Их приезд для меня был неожиданностью. Он был радостен и одновременно грустен. Думаю: не получилось бы так, как в 1942 году на Верхне-Веслянском совхозе, когда жена ехала за тысячи километров в сильный трескучий мороз, а ей дали свиданку на 15 минут на вахте…

День был воскресный, на нашем лагпункте в этот день хотели выполнить месячный производственный план.

Я вышел на развод. Начальник лагпункта меня подзывает и сообщает: «К вам жена с сестрой приехали, кончится развод – иди на вахту. Я разрешаю вам свидание».

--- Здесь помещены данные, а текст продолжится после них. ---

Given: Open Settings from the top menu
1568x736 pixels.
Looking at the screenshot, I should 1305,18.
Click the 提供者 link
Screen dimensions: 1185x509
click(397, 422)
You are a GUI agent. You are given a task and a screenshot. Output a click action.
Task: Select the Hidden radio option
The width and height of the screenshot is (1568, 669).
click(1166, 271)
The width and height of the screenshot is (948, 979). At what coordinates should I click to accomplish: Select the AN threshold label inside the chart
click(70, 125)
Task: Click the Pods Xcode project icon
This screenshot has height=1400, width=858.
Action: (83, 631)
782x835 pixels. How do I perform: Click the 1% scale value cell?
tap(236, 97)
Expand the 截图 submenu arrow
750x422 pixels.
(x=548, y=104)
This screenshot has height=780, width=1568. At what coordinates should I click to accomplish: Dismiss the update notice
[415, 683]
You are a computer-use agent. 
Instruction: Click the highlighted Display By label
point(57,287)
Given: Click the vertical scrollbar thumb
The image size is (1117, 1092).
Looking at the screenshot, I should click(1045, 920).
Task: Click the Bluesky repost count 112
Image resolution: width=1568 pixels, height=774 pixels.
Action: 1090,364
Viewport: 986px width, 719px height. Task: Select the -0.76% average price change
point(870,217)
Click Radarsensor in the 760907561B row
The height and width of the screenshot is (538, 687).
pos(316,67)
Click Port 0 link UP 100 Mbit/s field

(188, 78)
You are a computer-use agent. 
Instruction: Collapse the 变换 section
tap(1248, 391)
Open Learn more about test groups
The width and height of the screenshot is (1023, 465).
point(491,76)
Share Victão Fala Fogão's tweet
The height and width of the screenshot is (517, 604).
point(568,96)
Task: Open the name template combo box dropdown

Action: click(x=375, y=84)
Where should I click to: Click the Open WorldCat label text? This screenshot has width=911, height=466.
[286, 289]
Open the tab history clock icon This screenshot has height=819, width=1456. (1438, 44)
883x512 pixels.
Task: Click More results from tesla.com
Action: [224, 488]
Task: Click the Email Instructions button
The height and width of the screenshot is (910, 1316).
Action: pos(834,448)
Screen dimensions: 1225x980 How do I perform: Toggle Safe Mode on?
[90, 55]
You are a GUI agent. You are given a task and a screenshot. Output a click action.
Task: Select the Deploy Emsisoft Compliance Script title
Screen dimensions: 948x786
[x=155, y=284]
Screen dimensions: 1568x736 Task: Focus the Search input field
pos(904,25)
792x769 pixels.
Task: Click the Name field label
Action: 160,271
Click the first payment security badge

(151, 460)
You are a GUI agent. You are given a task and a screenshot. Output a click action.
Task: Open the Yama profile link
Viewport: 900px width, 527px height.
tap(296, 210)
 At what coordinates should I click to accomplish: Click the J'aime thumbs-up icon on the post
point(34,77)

Я искренне его поблагодарил за столь приятное сообщение и за то, что разрешил свиданку, хотя и на вахте.

Развод кончился, иду на вахту и вижу: стоят мои дорогие и любимые жена и сестра, и где же – в лагере мира «отверженных».

У меня от радости язык заплетается, и я не могу вымолвить ни одного слова. В горле как будто все пересохло, на глаза невольно навертываются слезы, я не могу говорить.

Если четыре года тому назад жена меня встретила во всем новом обмундировании, то здесь я уже был в одеянии обтрепанном.

В течение этих четырех лет после столь долгих мытарств по этапам и пересылкам я все свое обмундирование потрепал, а нового не давали, да вдобавок я отпустил бороду, так что мой вид был довольно непрезентабельный.

От увиденного у той и другой из глаз полились слезы.

Получив от них передачу и поговорив с ними пару часов, я пошел в барак завтракать, а они пошли на свою временную квартиру.

После обеда они вновь подошли к вахте, и мне представилась возможность побыть с ними до вечерней поверки.

На следующий день жена немного приболела, и ее препроводили в нашу амбулаторию.

На третий день она поехала в Вожаель просить разрешения на свиданку. Ей разрешили свиданку на три дня по 15 минут в день. Конечно, нас это мало устраивало, но что поделаешь!

На четвертые сутки их пребывания приходит в барак вольнонаемный человек и говорит: «Пойдемте ко мне работать!»

Он привел на свою квартиру, где временно остановились моя жена и сестра, с ними я пробыл до вечерней поверки.

На 5-й день это повторилось, так что я с ними наговорился вдоволь о наших родных и близких, о моей жизни и их мучениях и испытаниях во время войны.

Несмотря на все тюремные преграды, все же есть люди, которые к нам, особенно бывшим членам партии, имели человеческое отношение.